One week I just cooked something else, as they were busy playing with their friends, and they were so upset! Because they are in charge of the menu, they really look forward to it, as the day when they get to eat their old favorites.


Tuesday, May 25, 2010

Sirens blazing

Armed Robbery on our block! A gang of thieves with bad postures, greasy hair and 3-day stubble held up the liquor store with a kitchen knife and toy gun and made off with several large bottles of expensive sake, witnessed by a dozen high schoolers on their way home, a Mum and businessman who happened to be coming out of the PO at the time.

I was just cruising past the Post Office when I saw the flashing lights and the tiny police woman running across the road ahead of the backed up cars towards the liquor store. Then another car came, and more police.

Okay, so I actually have no idea what was going on, I'm just imaginatively filling in a few missing details, complete with stereotyped 'thief'. This is Japan, so it was probably a teenager shoplifting a carton of cheap sake. That would warrant a 3-car turn-out and half a dozen coppers. After all, I had ELEVEN uniformed and plain-clothes police officers and detectives at my house in about ten minutes when I thought I had an intruder. (In retrospect, it was probably a stray cat).

We drove past the scene of the crime four times, actually, once on the way to pick the girls up from swimming, again on the way to Kanji's shop to warn him to lock his office door, because, you know, thieves go straight from one crime to another, no break, with masses of cops around; again when we went home to get the money I forgot to buy the Hotto Motto dinner I had promised the girls, and again on the way home again.

While walking into Hotto Motto, a police car came screaming around the corner and flashed off up the road in a blaze of screaming lights. It all seemed a bit over the top, as I couldn't discern what on earth they were chasing. Maybe they just never get to use their lights and sirens so figured this was a good chance. Unless they had, in the intervening half hour, actually figured out whodunnit and were going to catch them before they, I dunno, jumped on a ship and sailed to North Korea.

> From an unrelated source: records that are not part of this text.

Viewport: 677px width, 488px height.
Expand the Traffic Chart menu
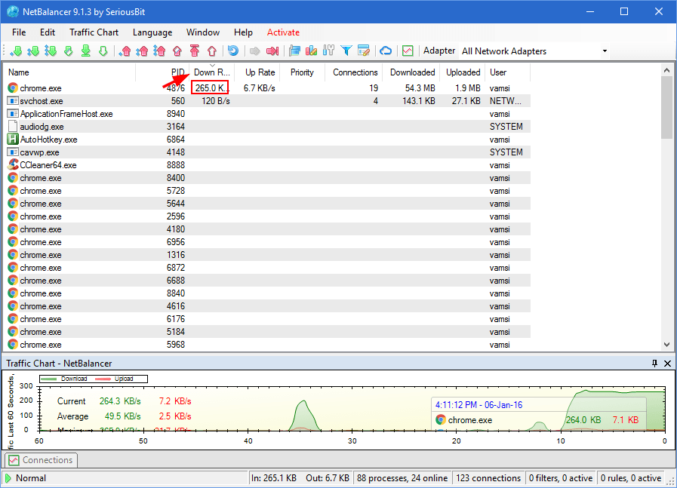94,32
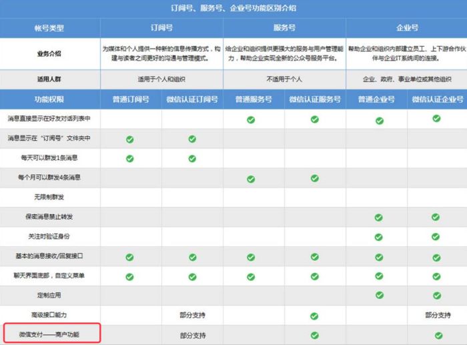Select the 订阅号 column header
467x345 pixels.
[x=161, y=28]
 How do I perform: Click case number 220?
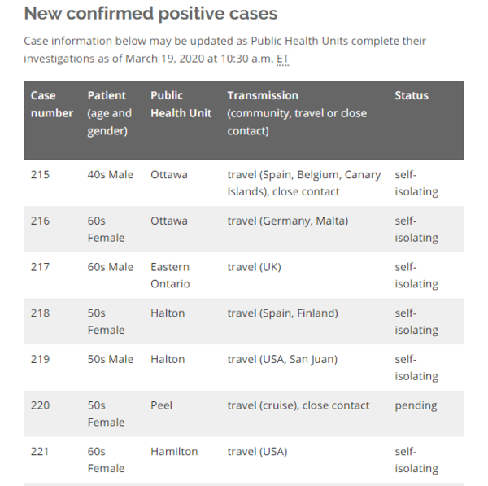[40, 405]
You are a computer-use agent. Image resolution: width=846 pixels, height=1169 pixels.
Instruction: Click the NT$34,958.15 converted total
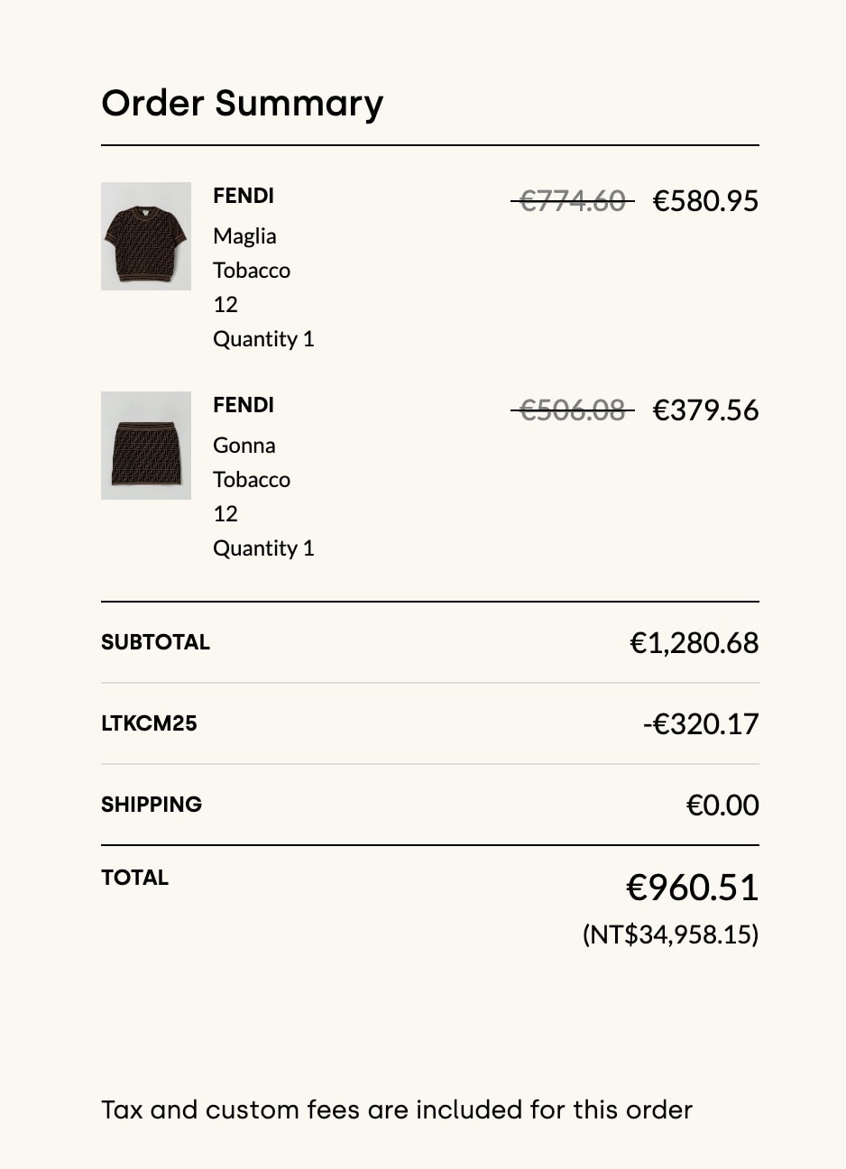[x=671, y=934]
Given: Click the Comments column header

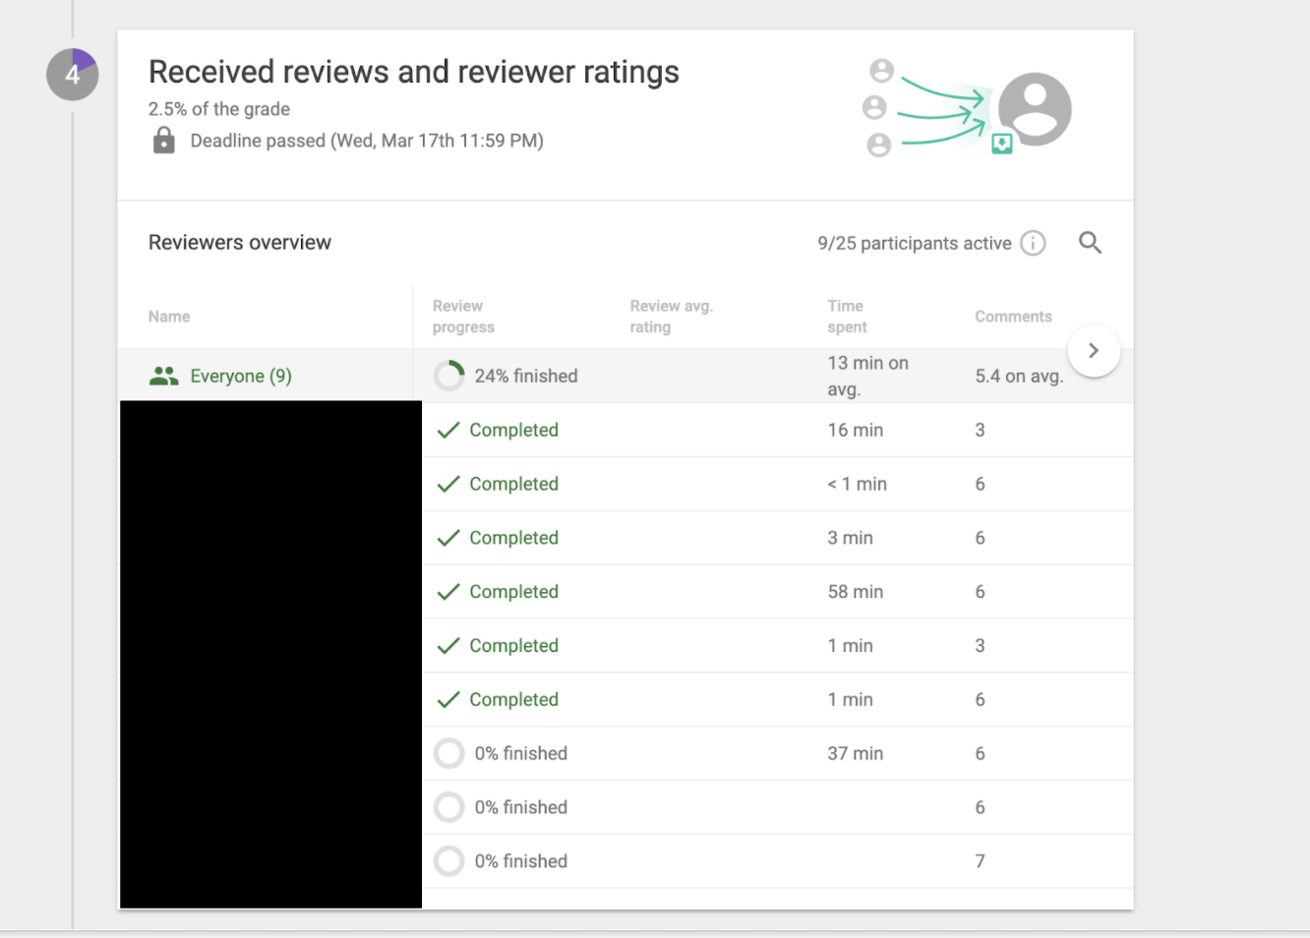Looking at the screenshot, I should coord(1013,317).
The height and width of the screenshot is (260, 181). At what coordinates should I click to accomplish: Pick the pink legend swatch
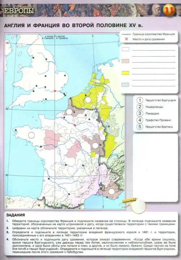[125, 61]
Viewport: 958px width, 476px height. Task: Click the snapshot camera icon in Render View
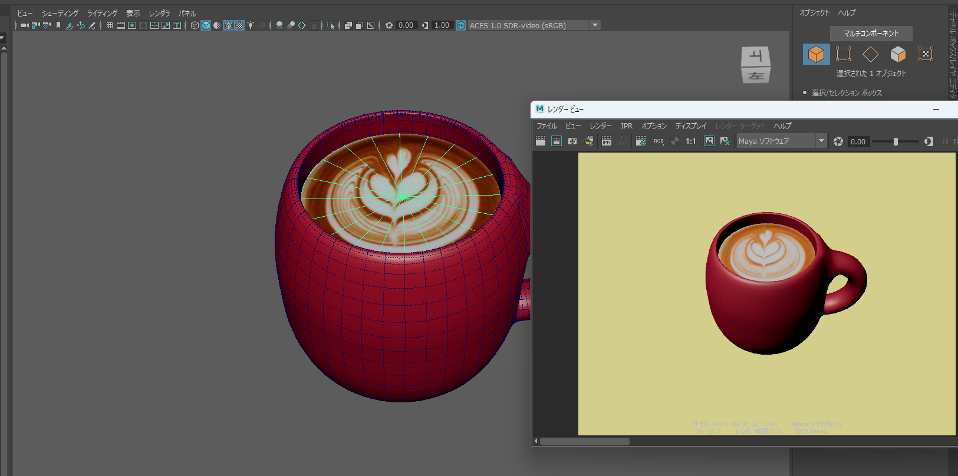[572, 141]
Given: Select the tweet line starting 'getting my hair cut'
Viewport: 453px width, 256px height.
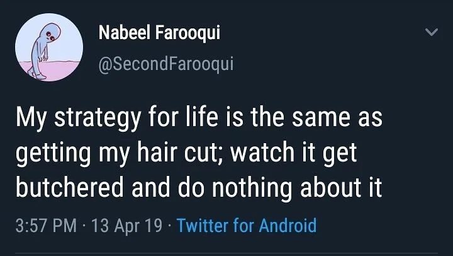Looking at the screenshot, I should tap(186, 153).
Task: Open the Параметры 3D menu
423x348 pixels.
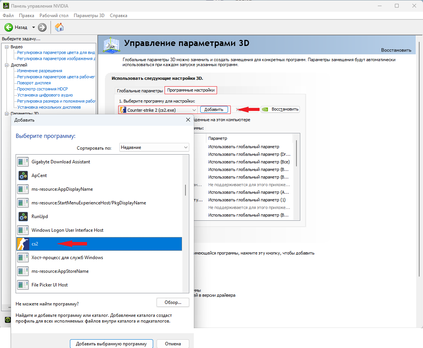Action: (x=89, y=15)
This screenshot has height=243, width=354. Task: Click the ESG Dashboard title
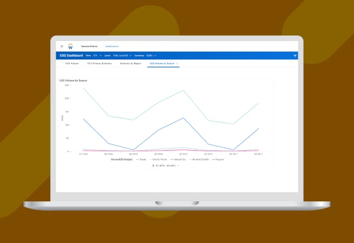point(70,55)
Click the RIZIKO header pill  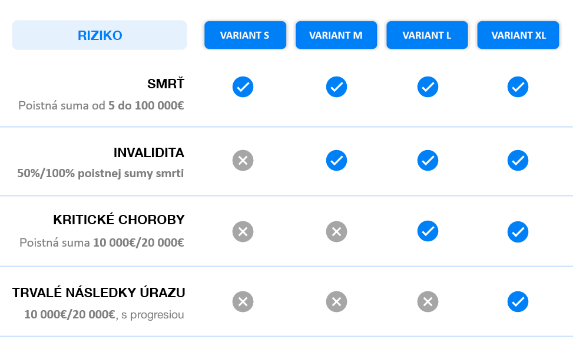pyautogui.click(x=99, y=35)
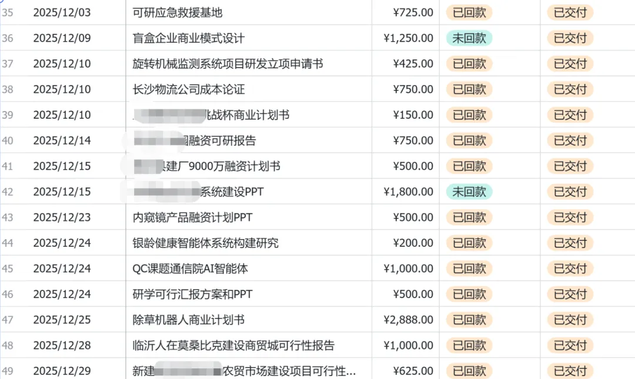This screenshot has width=635, height=379.
Task: Click the 已交付 tag for 除草机器人商业计划书
Action: pos(570,320)
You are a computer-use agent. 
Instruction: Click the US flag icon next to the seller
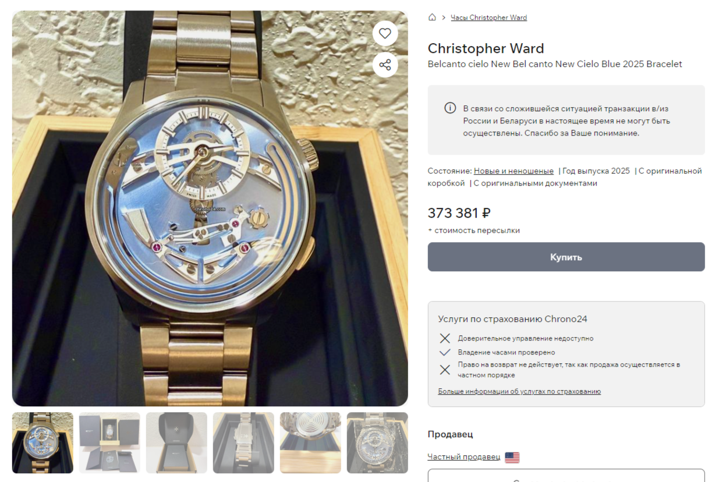point(512,457)
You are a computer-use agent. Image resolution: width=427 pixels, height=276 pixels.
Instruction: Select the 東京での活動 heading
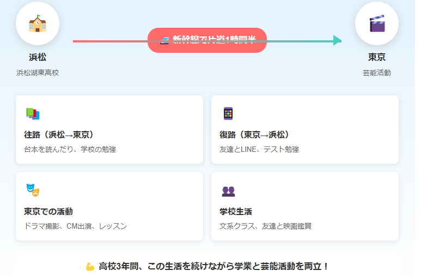click(x=48, y=211)
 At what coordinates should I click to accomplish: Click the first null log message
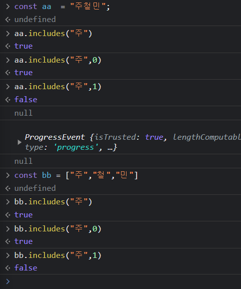click(x=24, y=113)
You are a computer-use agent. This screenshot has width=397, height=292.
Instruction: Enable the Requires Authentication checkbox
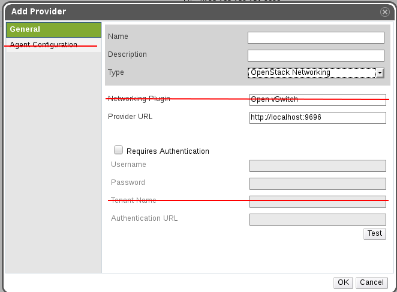(x=119, y=151)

Would be nice to know what was really going on.




Saturday, May 22, 2010

Randoms

Erica copies her big sisters (who are copying me of course) and tries to put on make-up. Only she made a wee mistake - she used an inkan (name seal) box and INK! Here she is admiring the effect:


Family band. Believe me, you DON'T want to hear the video. This was just after we got back after Golden Week. We had stopped by Toys'r'Us on the way, and I got her the drum kit.

Being a toddler of course she preferred the box at first!


Mother's Day

My kids treated me very sweetly on Mother's Day this year. I woke up to a kerfuffle, as I had come downstairs (after a sleep-in and a cup of tea in bed) to three little girls who hadn't quite finished their cards to me. These are SO sweet!



The explanatory note on the right is written by Amy, and says 'black scribbles are glasses'. Erica was quite aware that she was drawing ME and made sure I had my glasses on.

The flowers Kanji got me

He took the girls to Youme Town to get me a present. They came back with this, they know how I like boxes!

And then lunch! Salad, rice balls (ume and shiso flavors) and a fried egg with bacon. It was delicious!